In the video Katz talks about microbes, and bacteria in particular, and how our bodies are made up of over a trillion of the little guys, each with their own distinct colonies in different parts of the body. These bacteria, according to Katz, actually outnumber the genetic material in our body 10:1.

What is even more interesting is the connection between the bacteria on the food we consume and the interaction with bacteria in the gut. Although gut bacteria is a hot topic in research circles at the moment, with gut bacteria and its functions linked with autism, and other diseases such as cancer, bowel issues, obesity, diabetes and asthma, it is still an area under researched and not fully understood.

Fermenting foods, like sauerkraut, is the pre-digesting of the food by microbes. Katz claims by eating fermenting foods you are enriching the bacteria in your gut by providing different genetic bacteria material to the existing colonies of bacteria in your gut.

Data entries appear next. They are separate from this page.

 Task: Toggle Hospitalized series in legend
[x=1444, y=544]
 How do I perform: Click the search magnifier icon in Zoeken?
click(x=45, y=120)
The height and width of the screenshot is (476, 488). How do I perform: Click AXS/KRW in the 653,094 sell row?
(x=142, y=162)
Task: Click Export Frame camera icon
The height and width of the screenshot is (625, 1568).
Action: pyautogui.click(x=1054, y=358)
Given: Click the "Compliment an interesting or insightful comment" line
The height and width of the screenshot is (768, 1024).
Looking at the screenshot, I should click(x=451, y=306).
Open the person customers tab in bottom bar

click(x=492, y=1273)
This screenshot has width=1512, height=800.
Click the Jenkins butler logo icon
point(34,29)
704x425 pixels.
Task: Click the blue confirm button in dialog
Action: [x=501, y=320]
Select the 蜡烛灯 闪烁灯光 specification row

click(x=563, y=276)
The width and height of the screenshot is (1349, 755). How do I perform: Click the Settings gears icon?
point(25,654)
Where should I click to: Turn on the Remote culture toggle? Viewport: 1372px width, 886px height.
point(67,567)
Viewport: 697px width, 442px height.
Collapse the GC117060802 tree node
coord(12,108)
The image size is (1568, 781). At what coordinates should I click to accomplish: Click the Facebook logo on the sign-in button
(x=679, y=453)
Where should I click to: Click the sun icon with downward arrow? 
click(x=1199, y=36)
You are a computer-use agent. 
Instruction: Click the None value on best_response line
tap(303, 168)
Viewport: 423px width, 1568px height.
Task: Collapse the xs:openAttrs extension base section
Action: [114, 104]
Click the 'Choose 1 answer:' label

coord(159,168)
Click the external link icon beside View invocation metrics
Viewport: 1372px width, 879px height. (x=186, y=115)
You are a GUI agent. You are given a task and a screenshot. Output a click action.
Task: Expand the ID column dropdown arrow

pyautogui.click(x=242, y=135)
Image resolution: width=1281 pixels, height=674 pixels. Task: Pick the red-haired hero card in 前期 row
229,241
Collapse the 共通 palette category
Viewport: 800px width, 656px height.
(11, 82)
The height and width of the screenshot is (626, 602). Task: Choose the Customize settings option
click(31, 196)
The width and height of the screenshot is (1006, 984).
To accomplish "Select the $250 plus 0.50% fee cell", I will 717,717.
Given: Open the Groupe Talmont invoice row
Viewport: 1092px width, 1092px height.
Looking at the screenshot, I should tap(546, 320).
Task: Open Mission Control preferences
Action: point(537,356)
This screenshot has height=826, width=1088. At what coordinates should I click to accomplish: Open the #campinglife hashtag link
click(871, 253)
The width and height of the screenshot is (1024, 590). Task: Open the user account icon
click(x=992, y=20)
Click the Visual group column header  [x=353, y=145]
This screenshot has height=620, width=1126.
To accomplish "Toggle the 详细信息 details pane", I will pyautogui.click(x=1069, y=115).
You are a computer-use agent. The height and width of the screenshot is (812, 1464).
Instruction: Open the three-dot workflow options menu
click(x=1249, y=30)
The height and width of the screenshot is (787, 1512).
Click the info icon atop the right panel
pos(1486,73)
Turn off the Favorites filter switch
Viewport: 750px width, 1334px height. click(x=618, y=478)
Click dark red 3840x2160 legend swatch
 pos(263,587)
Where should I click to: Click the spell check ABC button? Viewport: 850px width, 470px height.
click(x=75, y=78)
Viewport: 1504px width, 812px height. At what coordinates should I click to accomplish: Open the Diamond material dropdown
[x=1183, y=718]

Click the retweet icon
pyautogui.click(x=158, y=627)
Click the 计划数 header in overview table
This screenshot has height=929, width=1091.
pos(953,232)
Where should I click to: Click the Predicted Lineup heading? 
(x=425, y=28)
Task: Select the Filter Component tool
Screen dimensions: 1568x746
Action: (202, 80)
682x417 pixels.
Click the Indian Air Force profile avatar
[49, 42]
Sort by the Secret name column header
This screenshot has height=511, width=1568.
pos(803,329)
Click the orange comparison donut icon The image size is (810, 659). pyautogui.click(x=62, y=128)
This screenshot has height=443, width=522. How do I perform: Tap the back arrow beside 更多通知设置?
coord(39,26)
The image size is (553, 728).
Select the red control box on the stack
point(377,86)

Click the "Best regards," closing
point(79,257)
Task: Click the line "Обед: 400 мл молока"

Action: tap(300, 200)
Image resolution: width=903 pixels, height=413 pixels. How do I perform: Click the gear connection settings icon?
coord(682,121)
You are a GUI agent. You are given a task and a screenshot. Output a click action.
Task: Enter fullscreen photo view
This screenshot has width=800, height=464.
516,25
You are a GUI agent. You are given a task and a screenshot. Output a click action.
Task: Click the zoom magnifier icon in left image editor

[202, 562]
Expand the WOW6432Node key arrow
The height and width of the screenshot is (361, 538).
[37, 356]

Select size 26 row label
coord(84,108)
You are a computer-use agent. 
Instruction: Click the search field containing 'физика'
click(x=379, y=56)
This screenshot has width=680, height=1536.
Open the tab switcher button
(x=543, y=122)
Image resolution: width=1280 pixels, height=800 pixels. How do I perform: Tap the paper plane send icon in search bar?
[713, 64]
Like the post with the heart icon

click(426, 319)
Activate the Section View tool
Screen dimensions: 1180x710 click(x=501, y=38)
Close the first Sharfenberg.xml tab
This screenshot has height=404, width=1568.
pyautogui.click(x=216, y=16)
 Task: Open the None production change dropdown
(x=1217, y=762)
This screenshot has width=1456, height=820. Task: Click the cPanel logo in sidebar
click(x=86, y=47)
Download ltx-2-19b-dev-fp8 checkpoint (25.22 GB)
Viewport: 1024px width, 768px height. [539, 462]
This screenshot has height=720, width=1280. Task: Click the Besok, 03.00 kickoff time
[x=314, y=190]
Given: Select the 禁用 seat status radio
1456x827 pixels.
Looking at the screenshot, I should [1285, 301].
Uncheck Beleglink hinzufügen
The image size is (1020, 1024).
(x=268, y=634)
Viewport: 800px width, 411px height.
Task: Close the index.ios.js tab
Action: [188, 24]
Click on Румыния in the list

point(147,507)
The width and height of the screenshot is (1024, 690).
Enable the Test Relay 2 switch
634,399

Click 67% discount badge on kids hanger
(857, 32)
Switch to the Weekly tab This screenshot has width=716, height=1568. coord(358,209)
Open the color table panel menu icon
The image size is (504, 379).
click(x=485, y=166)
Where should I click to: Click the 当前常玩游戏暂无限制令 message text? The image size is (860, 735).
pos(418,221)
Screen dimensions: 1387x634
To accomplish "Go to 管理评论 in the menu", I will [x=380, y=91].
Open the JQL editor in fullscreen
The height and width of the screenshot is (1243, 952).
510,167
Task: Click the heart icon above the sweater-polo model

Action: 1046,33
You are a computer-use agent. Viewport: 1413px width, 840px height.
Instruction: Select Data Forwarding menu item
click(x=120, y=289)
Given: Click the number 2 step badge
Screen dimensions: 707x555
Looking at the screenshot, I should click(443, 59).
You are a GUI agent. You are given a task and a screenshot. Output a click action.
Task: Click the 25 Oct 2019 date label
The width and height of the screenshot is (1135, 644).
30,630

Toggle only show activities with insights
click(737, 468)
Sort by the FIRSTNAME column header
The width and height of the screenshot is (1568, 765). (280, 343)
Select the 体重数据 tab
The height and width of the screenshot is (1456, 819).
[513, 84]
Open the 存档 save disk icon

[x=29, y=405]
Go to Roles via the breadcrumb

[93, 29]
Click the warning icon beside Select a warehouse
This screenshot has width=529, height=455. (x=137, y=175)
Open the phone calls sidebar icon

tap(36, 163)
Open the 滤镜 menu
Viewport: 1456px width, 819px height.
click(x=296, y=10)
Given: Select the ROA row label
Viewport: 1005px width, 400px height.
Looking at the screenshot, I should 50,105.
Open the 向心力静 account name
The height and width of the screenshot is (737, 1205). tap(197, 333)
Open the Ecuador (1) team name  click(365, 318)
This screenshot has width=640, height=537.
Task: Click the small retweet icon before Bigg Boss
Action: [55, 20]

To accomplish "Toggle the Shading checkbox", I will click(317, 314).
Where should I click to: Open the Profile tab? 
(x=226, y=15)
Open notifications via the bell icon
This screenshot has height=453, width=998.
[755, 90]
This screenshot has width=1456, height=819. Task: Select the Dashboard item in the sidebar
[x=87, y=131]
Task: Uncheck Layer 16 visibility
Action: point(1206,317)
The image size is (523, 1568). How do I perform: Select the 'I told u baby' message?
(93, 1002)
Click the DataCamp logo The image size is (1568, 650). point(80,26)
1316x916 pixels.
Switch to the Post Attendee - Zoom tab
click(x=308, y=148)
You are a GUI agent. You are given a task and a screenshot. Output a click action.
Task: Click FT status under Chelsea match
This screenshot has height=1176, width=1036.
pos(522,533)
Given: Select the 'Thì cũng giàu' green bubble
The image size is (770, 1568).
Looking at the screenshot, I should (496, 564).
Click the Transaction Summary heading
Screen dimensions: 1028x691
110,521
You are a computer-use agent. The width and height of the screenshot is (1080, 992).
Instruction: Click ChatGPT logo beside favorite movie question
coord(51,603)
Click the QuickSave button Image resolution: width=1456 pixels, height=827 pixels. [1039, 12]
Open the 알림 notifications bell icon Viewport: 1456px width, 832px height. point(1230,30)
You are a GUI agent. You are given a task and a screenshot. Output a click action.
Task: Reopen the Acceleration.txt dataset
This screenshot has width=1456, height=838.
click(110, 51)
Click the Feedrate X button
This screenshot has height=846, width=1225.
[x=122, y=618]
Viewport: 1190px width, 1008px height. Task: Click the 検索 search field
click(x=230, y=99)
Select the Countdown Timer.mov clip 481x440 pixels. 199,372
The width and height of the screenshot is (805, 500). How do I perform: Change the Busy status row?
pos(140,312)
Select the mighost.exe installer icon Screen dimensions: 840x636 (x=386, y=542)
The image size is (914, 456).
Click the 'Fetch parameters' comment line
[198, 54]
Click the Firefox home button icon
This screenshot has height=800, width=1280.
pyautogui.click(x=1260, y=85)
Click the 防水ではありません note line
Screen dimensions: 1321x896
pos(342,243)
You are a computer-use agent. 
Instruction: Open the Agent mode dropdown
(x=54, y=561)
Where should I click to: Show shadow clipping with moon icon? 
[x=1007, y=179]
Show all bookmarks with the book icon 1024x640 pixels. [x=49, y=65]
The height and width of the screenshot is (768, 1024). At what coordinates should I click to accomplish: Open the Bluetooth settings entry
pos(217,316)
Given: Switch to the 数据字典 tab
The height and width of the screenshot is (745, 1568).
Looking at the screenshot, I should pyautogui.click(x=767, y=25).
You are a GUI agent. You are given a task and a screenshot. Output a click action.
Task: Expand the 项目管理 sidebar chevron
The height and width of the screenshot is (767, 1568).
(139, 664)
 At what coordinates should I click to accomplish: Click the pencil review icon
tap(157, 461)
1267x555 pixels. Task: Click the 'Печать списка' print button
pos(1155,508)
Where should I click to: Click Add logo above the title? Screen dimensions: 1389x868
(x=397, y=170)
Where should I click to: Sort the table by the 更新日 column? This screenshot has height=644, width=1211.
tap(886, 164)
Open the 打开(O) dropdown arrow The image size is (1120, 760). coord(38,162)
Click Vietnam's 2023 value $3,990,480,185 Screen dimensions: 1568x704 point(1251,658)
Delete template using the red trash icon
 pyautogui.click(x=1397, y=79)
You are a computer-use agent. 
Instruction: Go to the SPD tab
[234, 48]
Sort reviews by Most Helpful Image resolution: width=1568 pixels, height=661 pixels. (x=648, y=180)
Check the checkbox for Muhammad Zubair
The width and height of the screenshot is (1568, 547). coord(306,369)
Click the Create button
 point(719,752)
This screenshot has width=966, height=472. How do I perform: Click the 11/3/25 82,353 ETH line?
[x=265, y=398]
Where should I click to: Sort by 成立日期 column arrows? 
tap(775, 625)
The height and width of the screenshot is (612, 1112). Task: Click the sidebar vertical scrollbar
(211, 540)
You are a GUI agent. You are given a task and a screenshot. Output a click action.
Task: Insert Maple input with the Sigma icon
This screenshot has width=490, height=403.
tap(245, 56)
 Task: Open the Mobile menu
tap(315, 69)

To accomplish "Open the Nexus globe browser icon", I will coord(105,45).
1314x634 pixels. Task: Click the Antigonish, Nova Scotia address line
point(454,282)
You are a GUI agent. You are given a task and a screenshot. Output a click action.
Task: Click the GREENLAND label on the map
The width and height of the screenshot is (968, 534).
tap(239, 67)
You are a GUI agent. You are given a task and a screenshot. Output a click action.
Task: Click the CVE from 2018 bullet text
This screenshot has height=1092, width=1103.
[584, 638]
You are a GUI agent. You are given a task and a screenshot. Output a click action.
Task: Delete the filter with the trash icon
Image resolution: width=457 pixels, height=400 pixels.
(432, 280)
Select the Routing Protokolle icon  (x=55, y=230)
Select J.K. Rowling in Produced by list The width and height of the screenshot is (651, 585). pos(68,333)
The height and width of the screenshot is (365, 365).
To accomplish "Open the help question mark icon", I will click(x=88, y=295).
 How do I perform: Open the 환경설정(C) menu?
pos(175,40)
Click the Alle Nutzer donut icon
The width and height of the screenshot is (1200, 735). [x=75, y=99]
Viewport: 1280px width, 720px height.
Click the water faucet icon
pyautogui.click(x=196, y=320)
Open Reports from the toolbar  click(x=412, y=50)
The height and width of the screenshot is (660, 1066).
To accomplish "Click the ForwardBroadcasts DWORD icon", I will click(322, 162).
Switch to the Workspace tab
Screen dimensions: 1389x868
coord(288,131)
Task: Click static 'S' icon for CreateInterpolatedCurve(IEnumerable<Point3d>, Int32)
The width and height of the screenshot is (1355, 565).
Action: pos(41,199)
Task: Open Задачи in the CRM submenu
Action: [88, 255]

Combine this with organic cabbage, like the ones growing in my veggie patch, with no pesticides or chemicals added, there will be *hopefully* more natural bacteria on the cabbages, and therefore an even healthier or more diverse population of bacteria in the end product? Well one can hope.

I hope you enjoy the video.



Sunday, 16 August 2015

Commencing the Sauerkraut learning journey

I am taking it waaaay back to the beginning of sauerkraut making. Here are my little babies :) Homegrown organic cabbages - although I am having doubts as to whether these will be large enough to use by the end of the course!




Although these ones look a little bit eaten! (They are mixed in with the broad beans)

I have begun my search into making sauerkraut from scratch, and luckily today these posts came across my Facebook news-feed (isn't it freaky how technology is now preempting your thoughts before you have even enlisted Google's help!). The first is from Nourished Kitchen. I really like this website as they have some good information and recipes that come across the news feeds. She mentions using a crock like these ones to ferment however, I am not particularly fond of paying a huge amount of money for something I am not too sure we are even going to use! But gives a good indication of the actual process to go through.

I then stumbled across this website from the Kitchn on how to ferment sauerkraut using Mason jars. This sounds a much better solution at this point in my fermenting travels as I have an abundance of these jars from when I preserve sauces and stocks. Also I have read that using smaller jars is better as you are not constantly opening a large fermented jar and contaminating the contents.

I really need to do some more research into how to not let them go mouldy.